11calls: (20)
Alex Reagan ([personal profile] 11calls) wrote in [community profile] thesphererp2020-03-31 05:45 pm

The last song sung, that freedom is in tone

[Alex has absolutely been dreading this since the entire thing started, and right now she's in her office again, but the merchant dome is big and she's not been able to get out of it in order to avoid doing it. She doesn't sound angry, she just sounds like she's hurting and exhausted.]

Everyone here thinks I'm nice and a good person, and I try to be. But back home I did a lot of really stupid things without thinking through any of the consequences. I started with a story and wanting an interview and then I was my normal frustrating self and pushed through and did... A lot of things I regret, honestly. I hurt people I love. I kind of lost my mind for a while. I definitely lost my professional ethics and when this is all done, I'm probably not going to be able to be a reporter anymore. If I still am back home, I guess.

Simon wanted to protect me because he believes I'm going to save the world. I mean I think, getting answers out of Simon was never the easiest thing I did. Or anyway at the very least he believes I'm one of the good things about it. All it did was end up getting him turned into the demon that he's been fighting being his entire life. Even then he still was trying to save me from Warren and everything else.

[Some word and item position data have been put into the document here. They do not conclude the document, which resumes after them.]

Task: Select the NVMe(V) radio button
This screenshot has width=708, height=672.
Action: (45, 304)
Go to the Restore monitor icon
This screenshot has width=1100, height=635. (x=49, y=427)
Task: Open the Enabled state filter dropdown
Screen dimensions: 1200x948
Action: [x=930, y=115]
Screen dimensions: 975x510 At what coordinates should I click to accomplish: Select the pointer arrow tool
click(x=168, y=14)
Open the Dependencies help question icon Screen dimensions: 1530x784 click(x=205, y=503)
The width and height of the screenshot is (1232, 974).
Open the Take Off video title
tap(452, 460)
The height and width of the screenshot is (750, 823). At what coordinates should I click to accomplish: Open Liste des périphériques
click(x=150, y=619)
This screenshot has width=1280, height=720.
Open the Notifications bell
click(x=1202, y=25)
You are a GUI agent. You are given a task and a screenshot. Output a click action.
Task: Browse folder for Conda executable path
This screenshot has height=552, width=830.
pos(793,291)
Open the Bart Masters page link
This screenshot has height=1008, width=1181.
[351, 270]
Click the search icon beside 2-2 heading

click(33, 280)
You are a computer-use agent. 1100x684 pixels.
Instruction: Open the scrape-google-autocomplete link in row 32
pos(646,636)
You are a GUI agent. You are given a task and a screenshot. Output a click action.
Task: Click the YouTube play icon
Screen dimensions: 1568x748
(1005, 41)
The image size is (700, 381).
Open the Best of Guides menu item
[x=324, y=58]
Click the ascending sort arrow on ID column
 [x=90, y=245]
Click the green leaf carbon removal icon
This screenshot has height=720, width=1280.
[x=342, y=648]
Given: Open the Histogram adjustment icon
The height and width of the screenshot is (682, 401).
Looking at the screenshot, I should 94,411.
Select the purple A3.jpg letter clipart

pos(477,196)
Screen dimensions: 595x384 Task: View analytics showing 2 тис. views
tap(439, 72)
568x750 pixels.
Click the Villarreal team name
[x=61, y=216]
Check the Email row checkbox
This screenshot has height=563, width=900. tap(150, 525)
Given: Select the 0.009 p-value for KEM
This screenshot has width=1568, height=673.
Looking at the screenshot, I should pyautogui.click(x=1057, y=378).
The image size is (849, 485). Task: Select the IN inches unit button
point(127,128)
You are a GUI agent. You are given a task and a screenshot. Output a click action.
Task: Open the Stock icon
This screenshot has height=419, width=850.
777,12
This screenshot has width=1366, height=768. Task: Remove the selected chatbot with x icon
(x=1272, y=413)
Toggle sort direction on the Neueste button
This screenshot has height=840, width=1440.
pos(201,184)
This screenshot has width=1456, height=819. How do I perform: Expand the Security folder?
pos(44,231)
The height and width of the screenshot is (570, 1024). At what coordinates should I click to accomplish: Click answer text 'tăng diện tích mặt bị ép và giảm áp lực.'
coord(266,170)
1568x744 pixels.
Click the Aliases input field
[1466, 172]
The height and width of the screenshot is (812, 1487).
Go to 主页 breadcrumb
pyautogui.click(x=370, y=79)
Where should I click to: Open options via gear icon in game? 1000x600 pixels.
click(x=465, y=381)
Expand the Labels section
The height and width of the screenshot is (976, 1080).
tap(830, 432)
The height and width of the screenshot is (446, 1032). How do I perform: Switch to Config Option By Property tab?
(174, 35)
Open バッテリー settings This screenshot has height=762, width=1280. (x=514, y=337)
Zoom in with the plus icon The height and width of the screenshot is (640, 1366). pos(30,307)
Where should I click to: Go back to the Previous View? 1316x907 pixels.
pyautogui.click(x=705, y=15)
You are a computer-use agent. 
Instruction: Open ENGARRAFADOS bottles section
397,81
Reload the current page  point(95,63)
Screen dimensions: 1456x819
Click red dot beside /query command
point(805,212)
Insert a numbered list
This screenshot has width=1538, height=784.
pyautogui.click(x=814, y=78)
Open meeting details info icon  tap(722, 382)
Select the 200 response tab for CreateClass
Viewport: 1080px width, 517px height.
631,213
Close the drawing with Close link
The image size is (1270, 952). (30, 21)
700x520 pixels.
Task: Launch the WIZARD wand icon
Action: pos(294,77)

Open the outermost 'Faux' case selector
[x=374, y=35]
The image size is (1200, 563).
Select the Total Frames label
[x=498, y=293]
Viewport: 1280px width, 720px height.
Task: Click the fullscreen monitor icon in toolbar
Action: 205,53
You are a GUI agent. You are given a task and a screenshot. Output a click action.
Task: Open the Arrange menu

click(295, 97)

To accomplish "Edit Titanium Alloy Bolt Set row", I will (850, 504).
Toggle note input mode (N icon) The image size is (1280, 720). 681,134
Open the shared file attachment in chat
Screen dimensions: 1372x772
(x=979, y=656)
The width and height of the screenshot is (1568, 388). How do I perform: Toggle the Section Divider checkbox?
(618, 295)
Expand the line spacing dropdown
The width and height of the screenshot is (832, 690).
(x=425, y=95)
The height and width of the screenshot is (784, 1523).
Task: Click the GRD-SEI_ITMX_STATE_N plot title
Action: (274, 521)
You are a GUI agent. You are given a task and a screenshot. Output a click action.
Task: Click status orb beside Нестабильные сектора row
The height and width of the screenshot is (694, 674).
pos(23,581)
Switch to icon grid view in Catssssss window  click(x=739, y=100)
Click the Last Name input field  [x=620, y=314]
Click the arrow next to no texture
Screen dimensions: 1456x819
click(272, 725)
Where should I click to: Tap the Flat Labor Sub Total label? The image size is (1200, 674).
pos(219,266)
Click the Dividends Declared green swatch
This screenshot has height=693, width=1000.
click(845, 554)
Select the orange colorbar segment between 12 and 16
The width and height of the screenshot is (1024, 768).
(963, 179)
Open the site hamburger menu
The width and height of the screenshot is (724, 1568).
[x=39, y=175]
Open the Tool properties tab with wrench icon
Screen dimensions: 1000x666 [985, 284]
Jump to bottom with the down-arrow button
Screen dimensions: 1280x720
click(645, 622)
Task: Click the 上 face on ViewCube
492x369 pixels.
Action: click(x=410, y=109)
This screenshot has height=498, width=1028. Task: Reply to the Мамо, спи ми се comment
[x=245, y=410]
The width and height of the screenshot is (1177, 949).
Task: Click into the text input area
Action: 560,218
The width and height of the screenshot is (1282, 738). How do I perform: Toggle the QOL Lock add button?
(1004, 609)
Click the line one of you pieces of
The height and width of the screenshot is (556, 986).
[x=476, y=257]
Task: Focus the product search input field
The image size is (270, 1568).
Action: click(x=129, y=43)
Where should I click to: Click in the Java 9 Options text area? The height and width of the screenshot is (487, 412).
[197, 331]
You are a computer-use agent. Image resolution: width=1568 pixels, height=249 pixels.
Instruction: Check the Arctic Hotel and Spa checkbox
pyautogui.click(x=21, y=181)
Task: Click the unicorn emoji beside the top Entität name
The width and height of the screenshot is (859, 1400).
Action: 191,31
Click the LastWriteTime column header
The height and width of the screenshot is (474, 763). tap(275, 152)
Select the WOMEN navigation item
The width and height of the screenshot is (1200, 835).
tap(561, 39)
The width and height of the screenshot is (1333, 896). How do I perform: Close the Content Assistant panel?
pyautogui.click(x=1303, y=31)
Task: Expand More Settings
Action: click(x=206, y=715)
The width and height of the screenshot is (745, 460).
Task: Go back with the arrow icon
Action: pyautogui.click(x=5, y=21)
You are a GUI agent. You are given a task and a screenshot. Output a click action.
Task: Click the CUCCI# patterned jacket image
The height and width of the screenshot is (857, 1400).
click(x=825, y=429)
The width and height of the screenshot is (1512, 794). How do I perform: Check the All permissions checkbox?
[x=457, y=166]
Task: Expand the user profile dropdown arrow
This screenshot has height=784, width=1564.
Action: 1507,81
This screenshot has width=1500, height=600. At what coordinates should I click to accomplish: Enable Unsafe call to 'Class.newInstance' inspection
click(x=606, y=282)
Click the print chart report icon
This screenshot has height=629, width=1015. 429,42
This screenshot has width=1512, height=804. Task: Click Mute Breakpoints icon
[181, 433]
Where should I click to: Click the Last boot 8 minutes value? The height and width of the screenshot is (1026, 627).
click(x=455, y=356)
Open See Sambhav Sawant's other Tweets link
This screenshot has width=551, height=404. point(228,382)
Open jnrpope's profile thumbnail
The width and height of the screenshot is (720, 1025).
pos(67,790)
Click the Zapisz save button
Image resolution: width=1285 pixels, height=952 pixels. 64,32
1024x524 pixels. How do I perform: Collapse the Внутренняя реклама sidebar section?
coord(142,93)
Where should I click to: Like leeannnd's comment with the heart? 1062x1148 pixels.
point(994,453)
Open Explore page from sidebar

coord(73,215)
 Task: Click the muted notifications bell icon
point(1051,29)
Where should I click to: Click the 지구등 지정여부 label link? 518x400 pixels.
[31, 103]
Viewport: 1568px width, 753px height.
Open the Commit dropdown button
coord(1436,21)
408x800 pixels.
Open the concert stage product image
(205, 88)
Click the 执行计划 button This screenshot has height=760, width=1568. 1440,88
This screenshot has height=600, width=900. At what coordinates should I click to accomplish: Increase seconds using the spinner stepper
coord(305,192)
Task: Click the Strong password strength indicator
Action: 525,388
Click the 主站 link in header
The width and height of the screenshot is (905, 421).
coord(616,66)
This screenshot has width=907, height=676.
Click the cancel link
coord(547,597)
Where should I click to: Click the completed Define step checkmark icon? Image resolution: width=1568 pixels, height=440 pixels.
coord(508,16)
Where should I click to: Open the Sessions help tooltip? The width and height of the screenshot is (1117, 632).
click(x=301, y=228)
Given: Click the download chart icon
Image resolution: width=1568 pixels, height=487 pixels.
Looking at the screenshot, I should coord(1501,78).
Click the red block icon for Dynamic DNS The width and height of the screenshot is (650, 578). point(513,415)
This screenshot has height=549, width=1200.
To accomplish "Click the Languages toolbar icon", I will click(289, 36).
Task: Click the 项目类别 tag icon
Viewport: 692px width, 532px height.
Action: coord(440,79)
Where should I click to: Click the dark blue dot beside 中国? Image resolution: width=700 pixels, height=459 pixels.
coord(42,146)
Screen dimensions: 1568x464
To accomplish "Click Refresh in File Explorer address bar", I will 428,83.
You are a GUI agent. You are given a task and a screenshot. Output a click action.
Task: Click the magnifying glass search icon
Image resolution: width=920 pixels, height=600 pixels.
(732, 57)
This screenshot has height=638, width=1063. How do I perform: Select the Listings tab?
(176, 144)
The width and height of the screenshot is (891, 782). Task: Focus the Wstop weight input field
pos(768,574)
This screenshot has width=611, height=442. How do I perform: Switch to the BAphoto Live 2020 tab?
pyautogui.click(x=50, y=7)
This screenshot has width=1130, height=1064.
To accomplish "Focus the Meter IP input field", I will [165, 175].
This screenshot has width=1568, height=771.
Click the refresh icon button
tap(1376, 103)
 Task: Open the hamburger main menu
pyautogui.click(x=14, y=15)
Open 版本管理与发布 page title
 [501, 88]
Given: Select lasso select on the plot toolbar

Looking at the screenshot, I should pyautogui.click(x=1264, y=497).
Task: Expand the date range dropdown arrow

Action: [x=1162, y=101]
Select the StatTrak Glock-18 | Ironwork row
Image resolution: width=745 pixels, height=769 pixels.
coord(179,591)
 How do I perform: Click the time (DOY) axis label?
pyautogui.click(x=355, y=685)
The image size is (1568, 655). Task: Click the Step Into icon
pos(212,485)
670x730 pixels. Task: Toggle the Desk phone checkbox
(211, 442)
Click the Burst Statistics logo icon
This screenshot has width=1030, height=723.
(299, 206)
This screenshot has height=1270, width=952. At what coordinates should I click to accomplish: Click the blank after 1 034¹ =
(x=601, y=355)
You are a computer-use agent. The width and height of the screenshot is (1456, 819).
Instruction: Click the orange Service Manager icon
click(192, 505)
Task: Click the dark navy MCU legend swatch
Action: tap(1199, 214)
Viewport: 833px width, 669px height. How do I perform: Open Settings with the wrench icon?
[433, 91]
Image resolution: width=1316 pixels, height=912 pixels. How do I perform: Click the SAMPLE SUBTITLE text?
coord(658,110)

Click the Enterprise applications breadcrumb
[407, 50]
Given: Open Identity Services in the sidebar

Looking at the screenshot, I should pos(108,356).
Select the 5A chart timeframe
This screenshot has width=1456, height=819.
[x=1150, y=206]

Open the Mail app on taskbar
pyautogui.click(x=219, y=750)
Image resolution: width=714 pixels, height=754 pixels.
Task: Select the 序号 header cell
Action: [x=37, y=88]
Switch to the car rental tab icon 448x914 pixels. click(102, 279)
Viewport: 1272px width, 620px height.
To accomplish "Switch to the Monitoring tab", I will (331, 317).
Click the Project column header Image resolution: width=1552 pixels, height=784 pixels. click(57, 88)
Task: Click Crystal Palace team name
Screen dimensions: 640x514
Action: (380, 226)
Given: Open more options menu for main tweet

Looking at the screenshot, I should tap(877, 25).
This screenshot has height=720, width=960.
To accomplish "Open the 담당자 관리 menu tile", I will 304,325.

I try to be a good person, but my ambition and curiosity for the story have started chain events that probably have apocalyptic consequences for the entire world. My entire world, I guess. And I know that Richard and I are going to stop it. Somehow. I hope.

But there's still a small part of me that just wishes he'd take the choice I offered to run away from it. Even for a little while. Even though I know that there's no running from Warren and what I've done. And there's no way we're not going to Geneva. We're us and we need answers to all of this. But... I still wish we could.